### Data records
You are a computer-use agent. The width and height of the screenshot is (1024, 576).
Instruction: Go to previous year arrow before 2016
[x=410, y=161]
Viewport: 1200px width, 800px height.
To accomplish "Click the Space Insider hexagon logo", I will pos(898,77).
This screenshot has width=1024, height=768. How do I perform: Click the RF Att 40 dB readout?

...

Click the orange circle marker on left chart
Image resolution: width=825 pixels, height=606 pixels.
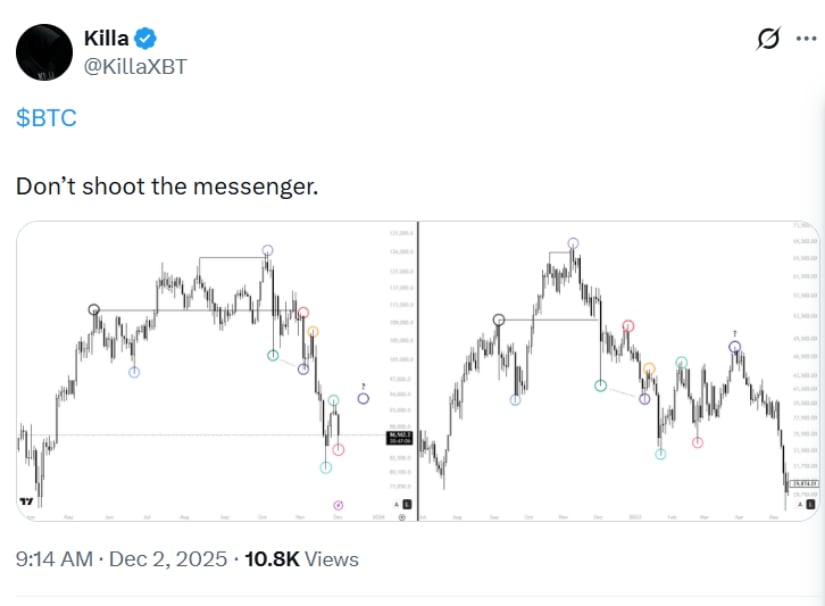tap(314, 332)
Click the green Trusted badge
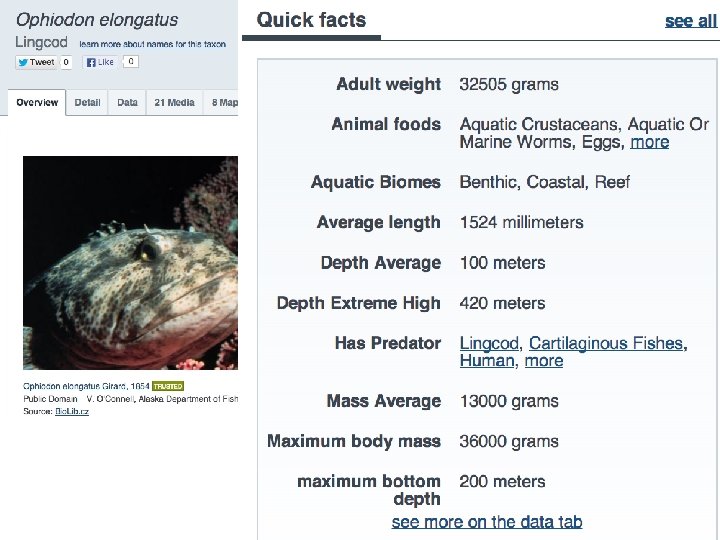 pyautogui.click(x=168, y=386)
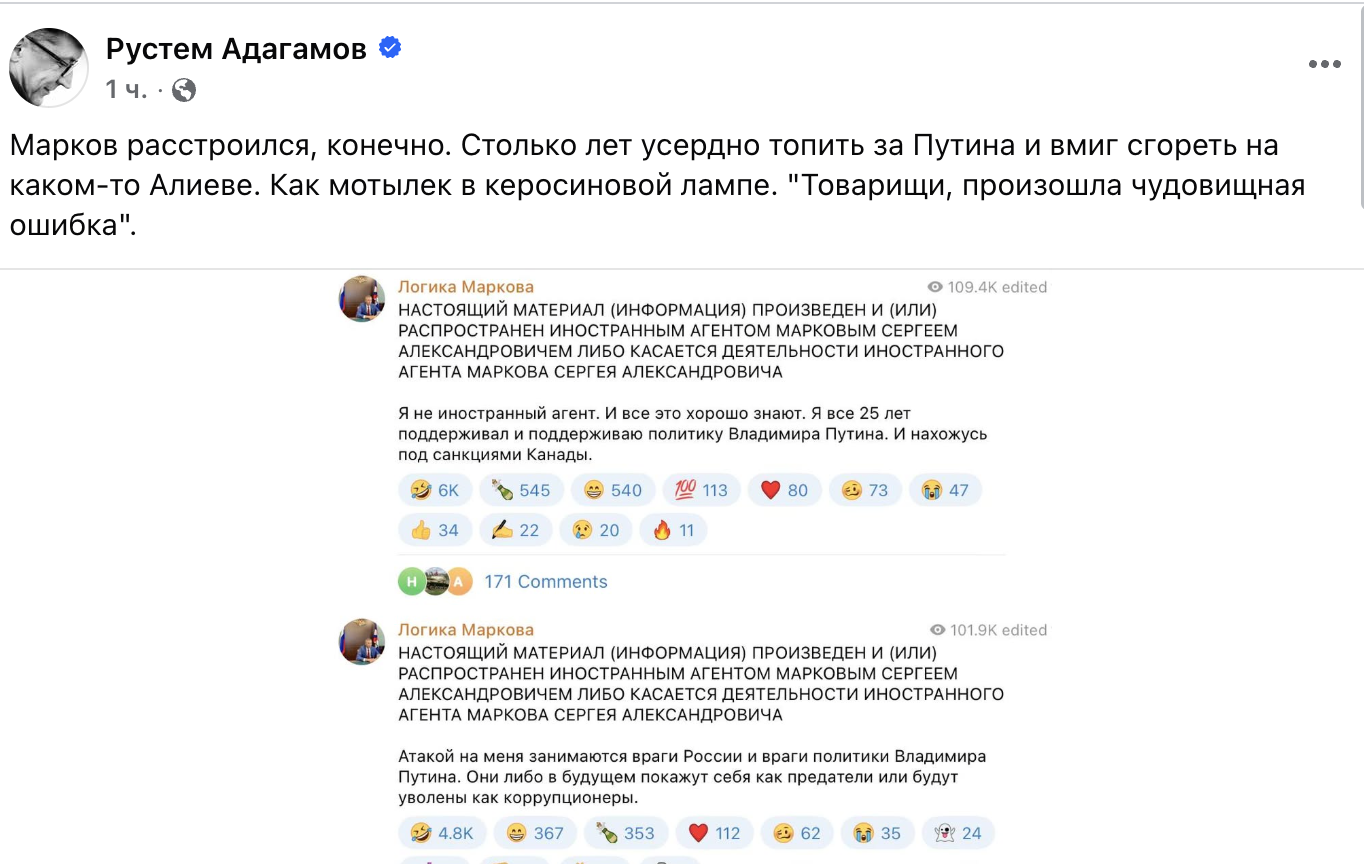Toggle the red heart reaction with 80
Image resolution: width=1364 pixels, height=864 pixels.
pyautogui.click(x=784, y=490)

### Your instructions
From the records above, repeat exactly the lines from the one with "You are a computer-use" through the one with "This screenshot has", both included.

### Answer for this exercise
You are a computer-use agent. The width and height of the screenshot is (1024, 576).
Instruction: Go to previous year arrow before 2016
[x=410, y=161]
Viewport: 1200px width, 800px height.
To accomplish "Click the Space Insider hexagon logo", I will pos(898,77).
This screenshot has width=1024, height=768. How do I perform: Click the RF Att 40 dB readout?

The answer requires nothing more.